This research program is focused on the discovery of physics beyond the standard model utilizing novel techniques to look for new phenomena in the complicated LHC environment. This research program will expand the scope of dark-matter searches at the LHC by introducing new models of interactions, enabling stronger collaboration between experimentalists and theorists, and by fleshing out theoretical assumptions of the dark-matter models. Model-independent search techniques will then be applied to new, unexplored final states. In addition, novel jet-substructure techniques will be developed at CMS to look for new physics associated with boosted hadronic W's, Z's, and Higgs bosons. This program will develop a better understanding of high transverse momentum identification of b quarks and of jet sub-structure algorithms. This research program also includes contributions to the development of the CMS pixel luminosity telescope, and contributions to the simulation and front-end needs of the CMS hadronic calorimeter upgrade.
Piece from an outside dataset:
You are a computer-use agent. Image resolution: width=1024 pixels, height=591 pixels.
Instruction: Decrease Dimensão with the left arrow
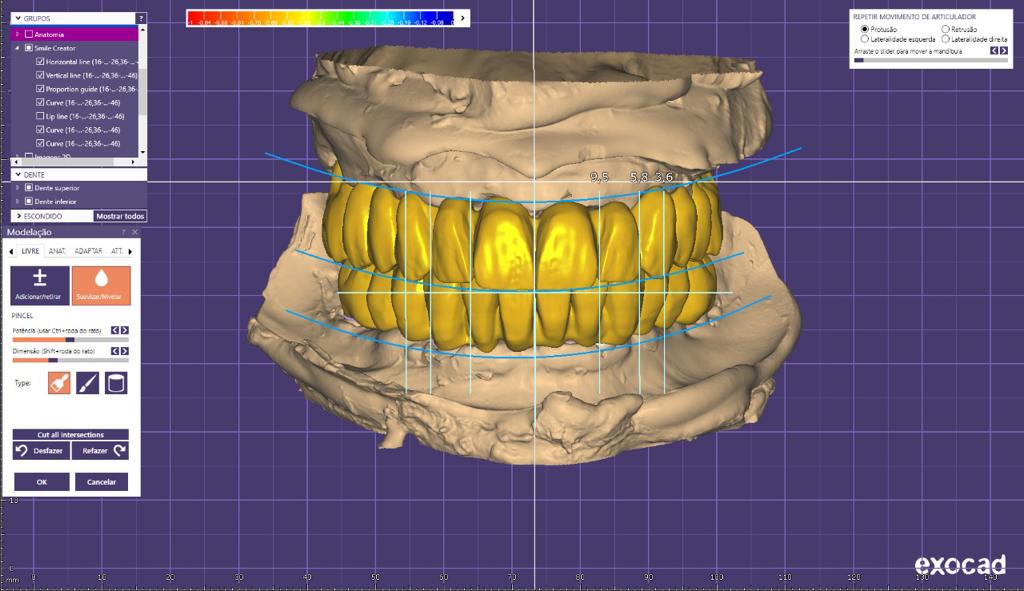point(115,351)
The Broader Impacts include their planned contributions to the existing Rutgers QuarkNet effort and plans for speaking to high school groups.

Project Report

My research group performed searches for new physics at the CERN Large Hadron Collider (LHC) with the CMS Experiment. New physics beyond the Standard Model is expected to be discovered at the LHC for a variety of reasons. For instance, quantum mechanical corrections to the mass of the Higgs boson should make it impossible for the Higgs mechanism to function so as to give fundamental particles their mass. The fact that we have observed a Higgs boson at around 125 GeV is a mystery that strongly suggests the presence of new physics. I helped coordinate the search for new, exotic physics at the CMS experiment. We were able to search for this exotic physics in many different channels that have never been explored before. For instance, we looked for black holes by trying to observe a decrease in the production rate of very high-energy quarks. The reason the rate would decrease for high-energy quarks is that black holes prefer to decay into a large number of lower-energy quarks (and other particles) rather than into just a few higher-energy ones. Although we did not discover black holes, we were able to set limits on the mass scale of black hole production. Another thing my research group did was design a new method for identifying Higgs boson decays. This method uses a number of novel techniques to look for Higgs bosons which are boosted and decay into a pair of b quarks. This new technique will be used to look for new physics models that produce highly energetic Higgs bosons. Finally, my group worked on improving the CMS detector for its future running. We helped design tests for the electronics components that digitize the information collected in the hadronic calorimeter, one of the principle subdetectors of the experiment. These new electronic devices will be used in a future upgraded machine. Another device that will be installed in the next few months is the Pixel Luminosity Telescope. This device is intended to sit very close to the beam pipe and measure the rates of collisions that are produced inside the machine. We designed a number of algorithms to help properly identify collisions and measure their rate.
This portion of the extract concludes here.